Task item:
Each line from the one that includes "Where should I click to: Click the Accedi" to the last line of the data below should be set down exactly; no other lines are wanted.

Stored data entries:

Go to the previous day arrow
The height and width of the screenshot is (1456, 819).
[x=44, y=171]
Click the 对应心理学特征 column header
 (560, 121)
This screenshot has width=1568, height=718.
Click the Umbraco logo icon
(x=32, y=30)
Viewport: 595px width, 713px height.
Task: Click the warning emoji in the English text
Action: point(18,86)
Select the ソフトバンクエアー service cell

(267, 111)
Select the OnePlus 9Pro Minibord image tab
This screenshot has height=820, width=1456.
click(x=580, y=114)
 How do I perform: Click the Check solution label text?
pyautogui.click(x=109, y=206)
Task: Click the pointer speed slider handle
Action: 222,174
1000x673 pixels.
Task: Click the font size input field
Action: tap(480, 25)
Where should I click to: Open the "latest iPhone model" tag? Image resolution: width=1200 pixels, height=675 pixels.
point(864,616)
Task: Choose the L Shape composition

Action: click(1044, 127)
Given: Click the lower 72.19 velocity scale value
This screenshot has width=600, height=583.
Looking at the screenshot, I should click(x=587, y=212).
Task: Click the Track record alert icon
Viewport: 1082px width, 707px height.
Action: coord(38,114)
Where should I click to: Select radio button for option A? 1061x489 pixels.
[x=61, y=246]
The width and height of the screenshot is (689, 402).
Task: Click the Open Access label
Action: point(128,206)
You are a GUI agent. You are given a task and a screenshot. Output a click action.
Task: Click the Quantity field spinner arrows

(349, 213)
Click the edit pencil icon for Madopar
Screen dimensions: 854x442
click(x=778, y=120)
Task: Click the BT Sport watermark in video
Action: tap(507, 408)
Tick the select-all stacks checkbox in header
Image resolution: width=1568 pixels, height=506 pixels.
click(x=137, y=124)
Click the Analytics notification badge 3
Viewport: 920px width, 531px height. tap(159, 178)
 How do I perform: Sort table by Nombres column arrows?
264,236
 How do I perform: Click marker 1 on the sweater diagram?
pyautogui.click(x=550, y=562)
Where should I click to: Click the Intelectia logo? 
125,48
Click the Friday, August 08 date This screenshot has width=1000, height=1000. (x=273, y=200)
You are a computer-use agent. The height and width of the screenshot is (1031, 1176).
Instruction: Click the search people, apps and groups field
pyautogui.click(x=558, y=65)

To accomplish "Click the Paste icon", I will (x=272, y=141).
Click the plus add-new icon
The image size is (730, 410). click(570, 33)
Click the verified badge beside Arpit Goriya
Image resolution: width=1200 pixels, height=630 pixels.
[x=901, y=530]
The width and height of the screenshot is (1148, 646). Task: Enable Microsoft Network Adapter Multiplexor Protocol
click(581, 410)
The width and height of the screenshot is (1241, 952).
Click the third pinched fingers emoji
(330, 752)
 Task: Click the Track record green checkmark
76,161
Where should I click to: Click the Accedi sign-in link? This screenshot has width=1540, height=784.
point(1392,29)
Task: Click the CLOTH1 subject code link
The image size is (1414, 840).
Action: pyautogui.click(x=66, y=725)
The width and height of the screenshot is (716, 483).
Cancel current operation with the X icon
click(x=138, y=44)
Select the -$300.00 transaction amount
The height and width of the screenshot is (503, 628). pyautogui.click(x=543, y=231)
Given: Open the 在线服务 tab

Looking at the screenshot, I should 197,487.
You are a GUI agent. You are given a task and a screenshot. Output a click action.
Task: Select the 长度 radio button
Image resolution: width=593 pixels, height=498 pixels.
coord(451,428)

Answer area:
Where should I click to: Click the Accedi sign-in link? This screenshot has width=1540, height=784.
point(1392,29)
Task: Click the CLOTH1 subject code link
The image size is (1414, 840).
Action: pyautogui.click(x=66, y=725)
The width and height of the screenshot is (716, 483).
Cancel current operation with the X icon
click(x=138, y=44)
Select the -$300.00 transaction amount
The height and width of the screenshot is (503, 628). pyautogui.click(x=543, y=231)
Given: Open the 在线服务 tab

Looking at the screenshot, I should 197,487.
You are a GUI agent. You are given a task and a screenshot. Output a click action.
Task: Select the 长度 radio button
Image resolution: width=593 pixels, height=498 pixels.
coord(451,428)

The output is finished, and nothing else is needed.